Vu la procédure suivante :
La société Cofideg a demandé au juge des référés du tribunal administratif de Lyon, statuant sur le fondement de l'article L. 521-1 du code de justice administrative, de suspendre l'exécution de l'arrêté du 16 novembre 2021 par lequel le maire de la commune de Firminy a, au nom de la commune, retiré son arrêté du 19 août 2021 portant permis de construire modificatif à son profit pour la démolition de bâtiments existants et la construction de plusieurs locaux commerciaux sur un terrain de la commune. Par une ordonnance n° 2109577 du 15 décembre 2021, le juge des réfèrés du tribunal administratif de Lyon a rejeté sa demande.
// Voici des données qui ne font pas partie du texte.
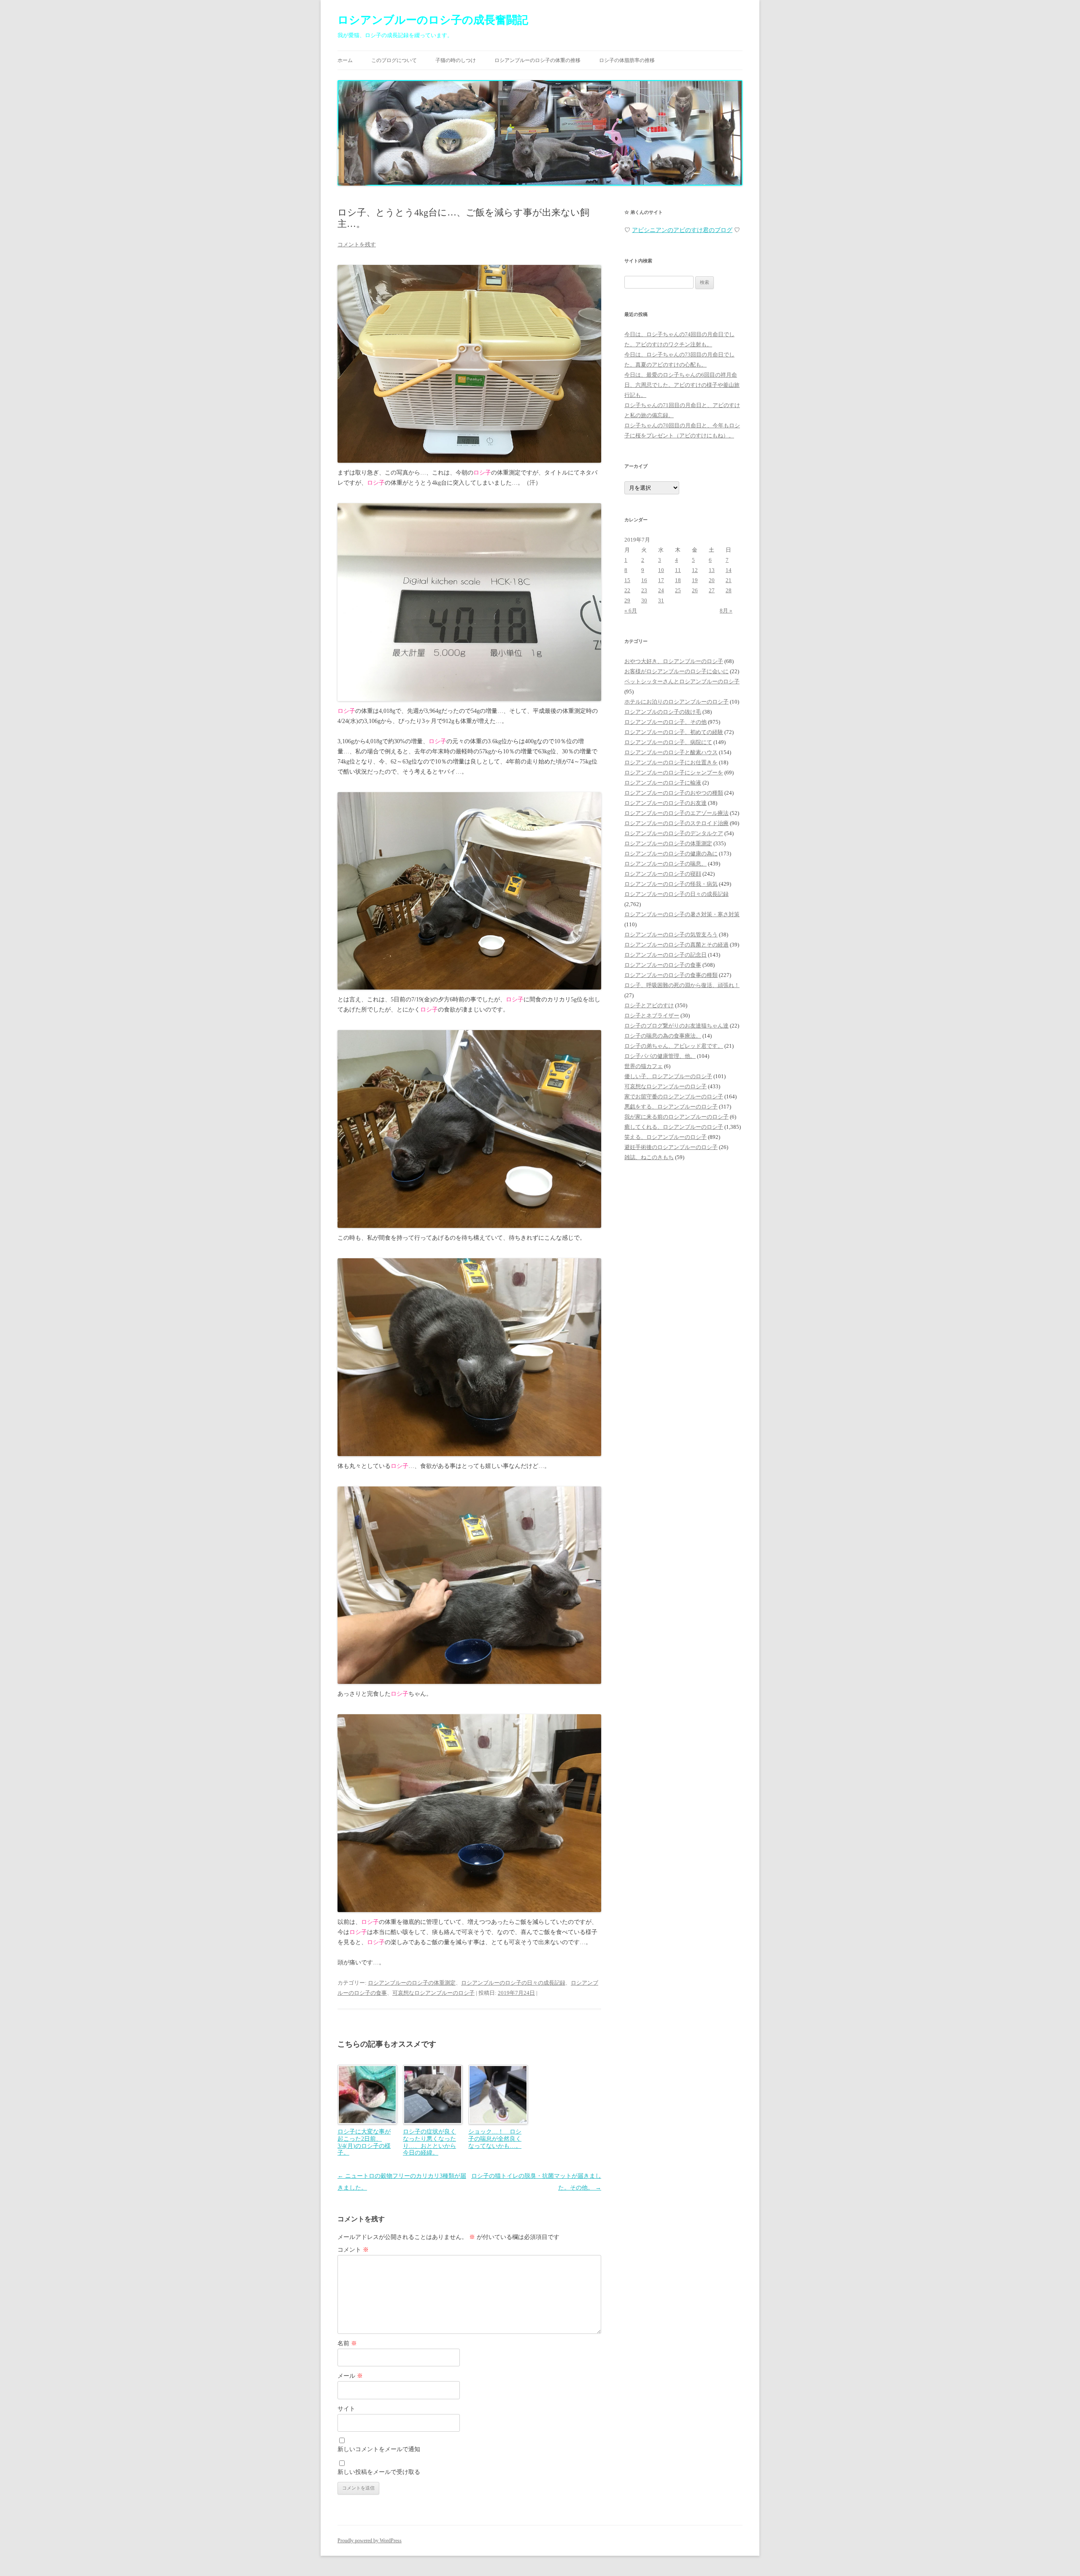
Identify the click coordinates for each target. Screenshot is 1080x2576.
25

Par un pourvoi sommaire et un mémoire complémentaire, enregistrés les 30 décembre 2021 et 14 janvier 2022 au secrétariat du contentieux du Conseil d'Etat, la société Cofideg demande au Conseil d'Etat :
1°) d'annuler cette ordonnance ;
2°) statuant en référé, de faire droit à sa demande ;
3°) de mettre à la charge de la commune de Firminy la somme de 4 000 euros au titre de l'article L. 761-1 du code de justice administrative.
Par lettre du 1er février 2022, notifiée le même jour, l'avocat de la société Cofideg a été informée, en application de l'article R. 822-5-1 du code de justice administrative, de ce que la décision du Conseil d'Etat était susceptible d'être prise en application de l'article R. 822-5 du même code.
Vu les autres pièces du dossier ;
Vu le code de justice administrative ;
Considérant ce qui suit :
1. Aux termes de l'article L. 822-1 du code de justice administrative : " Le pourvoi en cassation devant le Conseil d'Etat fait l'objet d'une procédure préalable d'admission. L'admission est refusée par décision juridictionnelle si le pourvoi est irrecevable ou n'est fondé sur aucun moyen sérieux ". Aux termes du 3° de l'article R. 822-5 du même code : " Lorsqu'ils sont dirigés contre une décision rendue en premier et dernier ressort, le président de la chambre peut décider par ordonnance de ne pas admettre : () Les pourvois manifestement dépourvus de fondement dirigés contre les ordonnances prises en application du livre V ".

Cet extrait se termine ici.